**Assignment**
Reprint the entries without altering anything.
[Recorded information — start]
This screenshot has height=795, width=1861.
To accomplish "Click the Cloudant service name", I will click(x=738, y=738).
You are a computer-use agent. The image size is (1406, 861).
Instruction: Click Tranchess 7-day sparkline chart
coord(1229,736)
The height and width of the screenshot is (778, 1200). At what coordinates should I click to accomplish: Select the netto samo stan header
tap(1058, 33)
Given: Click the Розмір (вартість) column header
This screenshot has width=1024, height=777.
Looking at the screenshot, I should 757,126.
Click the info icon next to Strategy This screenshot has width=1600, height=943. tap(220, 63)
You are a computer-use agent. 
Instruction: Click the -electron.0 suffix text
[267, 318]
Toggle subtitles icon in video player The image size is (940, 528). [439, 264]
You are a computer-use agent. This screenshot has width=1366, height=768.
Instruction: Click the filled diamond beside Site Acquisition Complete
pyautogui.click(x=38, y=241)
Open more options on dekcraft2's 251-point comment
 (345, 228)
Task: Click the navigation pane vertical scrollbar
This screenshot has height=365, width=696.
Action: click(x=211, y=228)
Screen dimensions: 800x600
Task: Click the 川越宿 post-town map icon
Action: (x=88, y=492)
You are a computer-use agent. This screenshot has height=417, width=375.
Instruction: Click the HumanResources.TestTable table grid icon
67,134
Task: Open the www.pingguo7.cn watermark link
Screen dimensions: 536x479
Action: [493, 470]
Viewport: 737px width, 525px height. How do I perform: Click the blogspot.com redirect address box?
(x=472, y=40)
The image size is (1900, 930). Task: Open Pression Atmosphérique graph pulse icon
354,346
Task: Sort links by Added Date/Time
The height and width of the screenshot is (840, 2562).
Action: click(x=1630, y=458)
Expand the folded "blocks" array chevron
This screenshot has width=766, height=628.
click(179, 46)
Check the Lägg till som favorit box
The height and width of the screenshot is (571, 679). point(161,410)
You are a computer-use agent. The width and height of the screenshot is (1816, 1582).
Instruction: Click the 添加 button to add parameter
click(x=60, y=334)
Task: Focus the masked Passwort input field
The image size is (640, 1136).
[Recorded information — finish]
**Solution**
This screenshot has height=795, width=1861.
To accomplish "Click the Cloudant service name", I will click(x=738, y=738).
You are a computer-use agent. The image size is (1406, 861).
Instruction: Click Tranchess 7-day sparkline chart
coord(1229,736)
The height and width of the screenshot is (778, 1200). At what coordinates should I click to accomplish: Select the netto samo stan header
tap(1058, 33)
Given: Click the Розмір (вартість) column header
This screenshot has width=1024, height=777.
Looking at the screenshot, I should 757,126.
Click the info icon next to Strategy This screenshot has width=1600, height=943. tap(220, 63)
You are a computer-use agent. 
Instruction: Click the -electron.0 suffix text
[267, 318]
Toggle subtitles icon in video player The image size is (940, 528). [439, 264]
You are a computer-use agent. This screenshot has width=1366, height=768.
Instruction: Click the filled diamond beside Site Acquisition Complete
pyautogui.click(x=38, y=241)
Open more options on dekcraft2's 251-point comment
 (345, 228)
Task: Click the navigation pane vertical scrollbar
This screenshot has height=365, width=696.
Action: click(x=211, y=228)
Screen dimensions: 800x600
Task: Click the 川越宿 post-town map icon
Action: (x=88, y=492)
You are a computer-use agent. This screenshot has height=417, width=375.
Instruction: Click the HumanResources.TestTable table grid icon
67,134
Task: Open the www.pingguo7.cn watermark link
Screen dimensions: 536x479
Action: [493, 470]
Viewport: 737px width, 525px height. How do I perform: Click the blogspot.com redirect address box?
(x=472, y=40)
The image size is (1900, 930). Task: Open Pression Atmosphérique graph pulse icon
354,346
Task: Sort links by Added Date/Time
The height and width of the screenshot is (840, 2562).
Action: click(x=1630, y=458)
Expand the folded "blocks" array chevron
This screenshot has width=766, height=628.
click(179, 46)
Check the Lägg till som favorit box
The height and width of the screenshot is (571, 679). point(161,410)
You are a computer-use agent. The width and height of the screenshot is (1816, 1582).
Instruction: Click the 添加 button to add parameter
click(x=60, y=334)
Task: Focus the masked Passwort input field
The image size is (640, 1136).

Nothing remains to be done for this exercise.